Comment 17 Jakub Jelinek 2016-09-14 10:30:45 UTC
(In reply to torvald from comment #15)
> > Similarly, the 64 recursive locks in libc, again, significant amount of
> > memory
> > per process that doesn't care about exceptions,
> 
> That might be reducable if we build custom locks and don't use pthread ones,
> but we'll at least have 64b per lock.

Right now the lock is I think 40 bytes per lock, which is 64 * 40 bytes per process.  That is just too much (but of course the 64x locking a recursive lock is even worse).

> > and especially signficiant
> > slowdown on dlopen/dlclose.  While some programs abuse exceptions for normal
> > control flow, others abuse dlopen/dlclose.                                  
> > 
> > A rwlock ought to be better, but I don't think we have recursive rwlock in
> > libc
> 
> rdlock can be recursive, rwlock cannot.  It is something we could add with
> not much effort in a custom rwlock, I think.

The dl_load_lock is I believe private, so it could use custom special rwlock.

> > Plus the current rwlock
> > implementation still takes uses a per-process lock to guard the inner
> > operations
> > on the rwlock, so while rwlock helps with longer critical sections, for very
> > short ones it likely doesn't scale all that well.
> 
> This will change as soon as my new rwlock is upstream.  Especially short
> rdlock sections will be much faster.

Nice.
Comment 18 Jakub Jelinek 2016-09-14 10:41:56 UTC
(In reply to Gleb Natapov from comment #16)
> Can you suggest an alternative to libgcc patch? Use other TLS model?
> Allocate per thread storage dynamically somehow?

If we want to use TLS (which I hope we don't), then e.g. a single __thread pointer with some registered destructor that would free it on process exit could do the job, and on the first exception it would try to allocate memory for the cache and other stuff and use that (otherwise, if memory allocation fails, just take a lock and be non-scalable).

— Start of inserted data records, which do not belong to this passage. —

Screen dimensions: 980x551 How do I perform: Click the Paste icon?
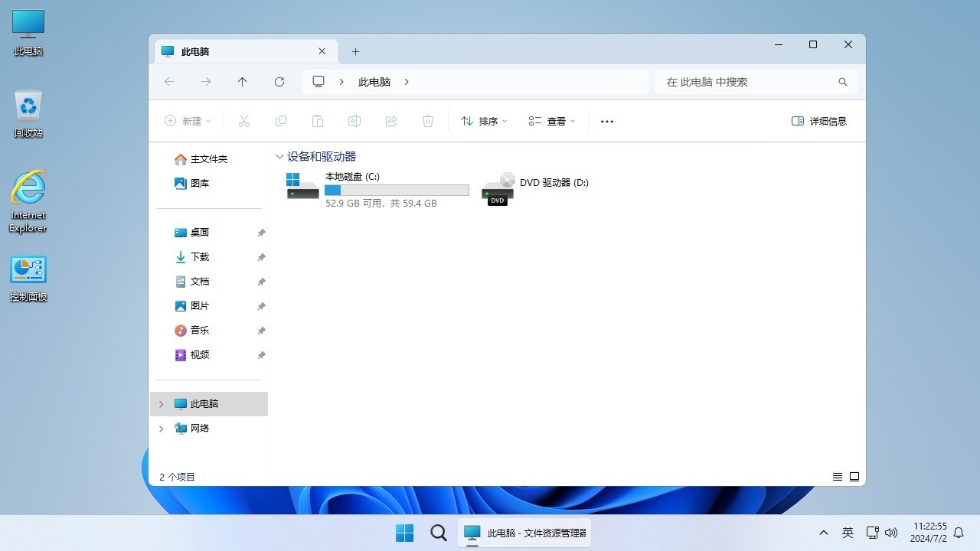coord(318,121)
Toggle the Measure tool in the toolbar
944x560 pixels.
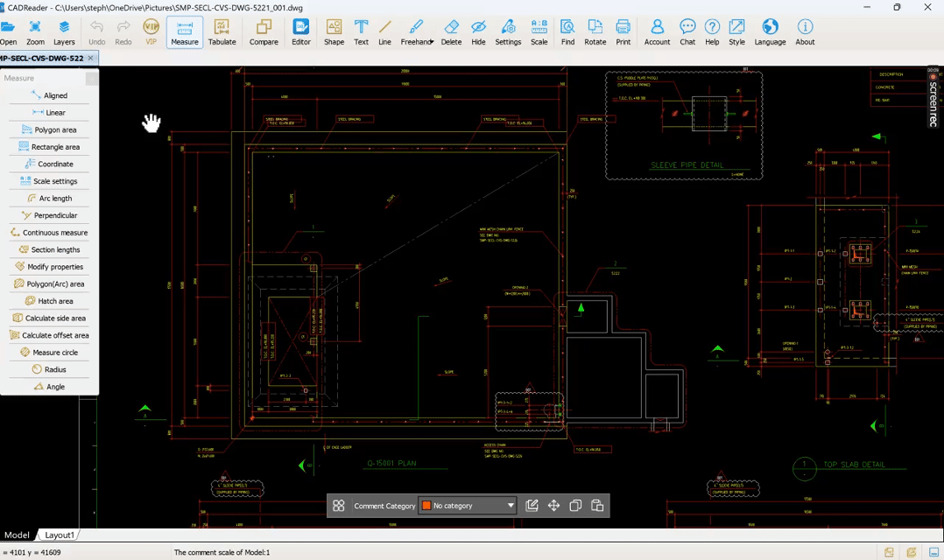[x=184, y=32]
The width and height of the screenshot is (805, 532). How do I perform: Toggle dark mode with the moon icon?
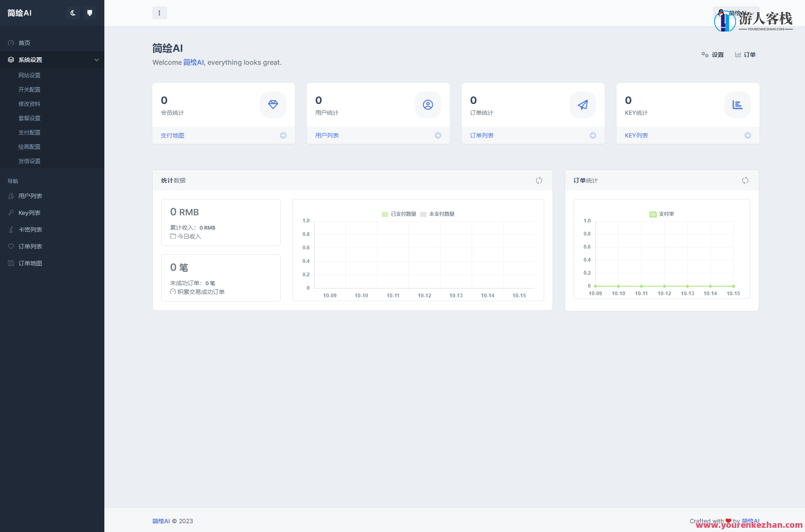tap(73, 13)
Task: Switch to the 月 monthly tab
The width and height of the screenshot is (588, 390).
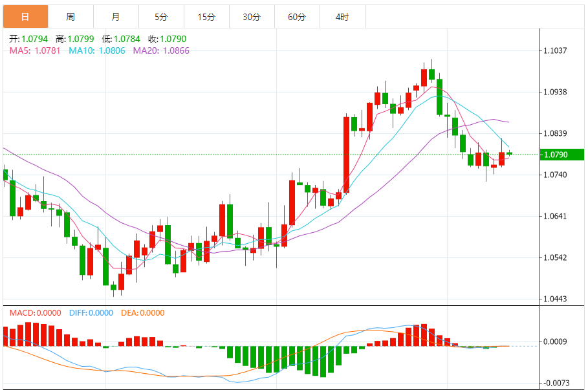Action: pyautogui.click(x=116, y=17)
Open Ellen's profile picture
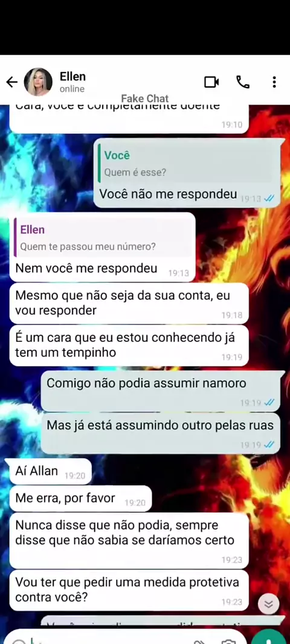 (38, 82)
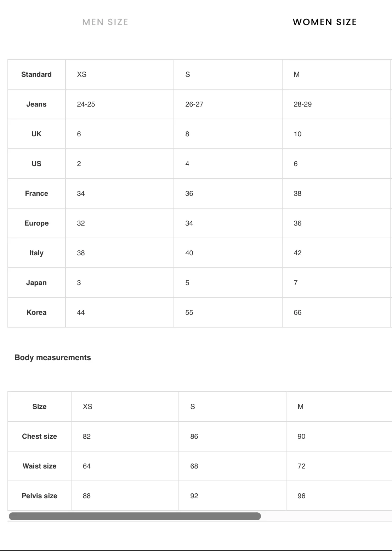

Another alternative, perhaps much better, if Torvald is going to improve rwlocks sufficiently, would be to use rwlock to guard writes to the cache etc. too, and perhaps somewhat enlarge the cache (either statically, or allow extending it through allocation).
I'd expect that usually these apps that use exceptions too much only care about a couple of shared libraries, so writes to the cache ought to be rare.
Comment 19 Gleb Natapov 2016-09-14 11:04:35 UTC
(In reply to Jakub Jelinek from comment #18)
> (In reply to Gleb Natapov from comment #16)
> > Can you suggest an alternative to libgcc patch? Use other TLS model?
> > Allocate per thread storage dynamically somehow?
> 
> If we want to use TLS (which I hope we don't), then e.g. a single __thread
> pointer with some registered destructor that would free it on process exit
> could do the job, and on the first exception it would try to allocate memory
> for the cache and other stuff and use that (otherwise, if memory allocation
> fails, just take a lock and be non-scalable).
>
I see that sjlj uses __gthread_setspecific/__gthread_getspecific. Can we do the same here?

> 
> Another alternative, perhaps much better, if Torvald is going to improve
> rwlocks sufficiently, would be to use rwlock to guard writes to the cache
> etc. too, and perhaps somewhat enlarge the cache (either statically, or
> allow extending it through allocation).
> I'd expect that usually these apps that use exceptions too much only care
> about a couple of shared libraries, so writes to the cache ought to be rare.
>
As I said in my previous reply, I tested the new rwlock and in congested case
it still slows does the system significantly, not the implementation fault, cpu just does not like locked instruction much. Not having a lock will be significantly better.
Comment 20 Jakub Jelinek 2016-09-14 11:27:14 UTC
(In reply to Gleb Natapov from comment #19)
> (In reply to Jakub Jelinek from comment #18)
> > (In reply to Gleb Natapov from comment #16)
> > > Can you suggest an alternative to libgcc patch? Use other TLS model?
> > > Allocate per thread storage dynamically somehow?
> > 
> > If we want to use TLS (which I hope we don't), then e.g. a single __thread
> > pointer with some registered destructor that would free it on process exit
> > could do the job, and on the first exception it would try to allocate memory
> > for the cache and other stuff and use that (otherwise, if memory allocation
> > fails, just take a lock and be non-scalable).
> >
> I see that sjlj uses __gthread_setspecific/__gthread_getspecific. Can we do
> the same here?

Can? Yes.  Want?  Nope.  It is worse than TLS.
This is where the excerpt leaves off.